El señor Phillips inclinó la cabeza.
—¿Quién pudo cometer semejante acto? — preguntó Rodrigo, mirando nuevamente a la pálida mujer. El señor Phillips sacudió la cabeza.
—No lo sé. Nadie vio a ningún hombre cerca de ella cuando comenzó a gritar.
—¿Están buscando el cuchillo? ¿El hombre? Alguien debe haber visto algo.
—Veré que se ocupen de ello.
El señor Phillips palmeó el hombro de Rodrigo en forma tranquilizadora. Presionó suavemente su bastón contra el piso como si estuviera perdido en sus pensamientos y luego se marchó de la habitación. Los custodios lo siguieron; Rodrigo quedó a solas con Helen.
Rodrigo controló su pulso nuevamente. Por un momento pensó que estaba muerta pero luego lo sintió latir bajo sus dedos. Era más débil ahora.
—Helen, ¿puedes oírme?
No obtuvo respuesta.
Fiebres, embarazos, sarpullidos, alergias y huesos rotos, todas eran enfermedades comunes, y él sabía cómo mejor tratar cada una de estas condiciones. No había más nada que hacer, excepto esperar. La ansiedad lo estaba carcomiendo.
Los párpados de Helen se despegaron para revelar una mirada acuosa y vacía.
—¿Qué sucedió?
Rodrigo no pudo evitar hacerle esta pregunta. La culpa se instaló poco después. Los ojos color avellana de Helen brillaron y una lágrima corrió por sus mejillas. Sus labios se separaron.
—Ella... — susurró.
Rodrigo esperó que terminara la frase pero las palabras no surgieron de su boca. Colocó los dedos en su cuello; ya no había pulso, y sus ojos estaban dilatados.
Los hombres fornidos regresaron a la habitación. Rodrigo apretó el puño y se dio vuelta hacia ellos.
—¿Qué dijo el señor Phillips?
Con la punta de los dedos, cerró los párpados de Helen. Rezó una plegaria en silencio por su alma.
—Que la salves, y que te pagará para que cierres el pico — dijo el hombre calvo.
—¿Y si ya estuviera muerta?
La lágrima en su mejilla ya se había secado. Los recuerdos de lo que había sucedido ya estaban perdidos para siempre.
—Que la arrojemos por la borda.
Abatido, Rodrigo se dio vuelta para enfrentar al hombre mientras con su brazo intentaba proteger el cuerpo de Helen. Los hombres se rieron entre dientes.
—Yo no haría eso si estuviera en tu lugar; no olvides que él también tiene tu dinero.

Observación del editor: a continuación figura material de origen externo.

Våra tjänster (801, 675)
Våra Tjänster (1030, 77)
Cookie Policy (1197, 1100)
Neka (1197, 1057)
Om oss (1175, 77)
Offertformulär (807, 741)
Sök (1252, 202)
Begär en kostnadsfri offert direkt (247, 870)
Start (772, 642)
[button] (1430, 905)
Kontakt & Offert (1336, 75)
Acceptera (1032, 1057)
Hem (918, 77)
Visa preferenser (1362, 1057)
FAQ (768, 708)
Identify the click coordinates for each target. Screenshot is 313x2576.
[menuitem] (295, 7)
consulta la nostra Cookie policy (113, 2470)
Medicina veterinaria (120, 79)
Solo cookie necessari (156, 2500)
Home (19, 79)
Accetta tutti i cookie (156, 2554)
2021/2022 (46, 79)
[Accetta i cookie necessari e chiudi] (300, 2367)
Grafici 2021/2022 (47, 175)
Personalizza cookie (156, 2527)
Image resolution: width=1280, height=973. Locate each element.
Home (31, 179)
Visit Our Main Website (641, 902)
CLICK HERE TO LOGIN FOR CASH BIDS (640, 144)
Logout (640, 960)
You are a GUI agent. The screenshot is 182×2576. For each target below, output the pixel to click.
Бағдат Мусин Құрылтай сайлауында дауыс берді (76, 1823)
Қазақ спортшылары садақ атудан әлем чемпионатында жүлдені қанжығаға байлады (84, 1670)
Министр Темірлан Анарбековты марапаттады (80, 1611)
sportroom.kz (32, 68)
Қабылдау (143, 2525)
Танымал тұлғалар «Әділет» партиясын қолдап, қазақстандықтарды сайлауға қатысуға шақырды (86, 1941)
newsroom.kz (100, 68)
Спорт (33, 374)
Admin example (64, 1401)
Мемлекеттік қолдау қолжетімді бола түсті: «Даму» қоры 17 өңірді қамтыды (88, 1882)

¿Acaso el señor Phillips pensaba que podía ser sobornado para quedarse callado?
—No quiero su dinero — dijo Rodrigo moviendo la cabeza. — Esto no es lo que yo....no es lo que hago... yo...
El hombre calvo avanzó hacia él, prácticamente respirándole en la nuca.
—¿Valoras tu vida?
Rodrigo tragó saliva. ¿Qué podía hacer? Tenía un hogar y una familia que lo esperaban. No podía arriesgar su vida por ella cuando su familia dependía de él.
—Sí.
Uno de los matones fue hasta Helen y la alzó en sus brazos.
—Bien, ahora apártate de nuestro camino, doctor. Ella desea tomar un baño.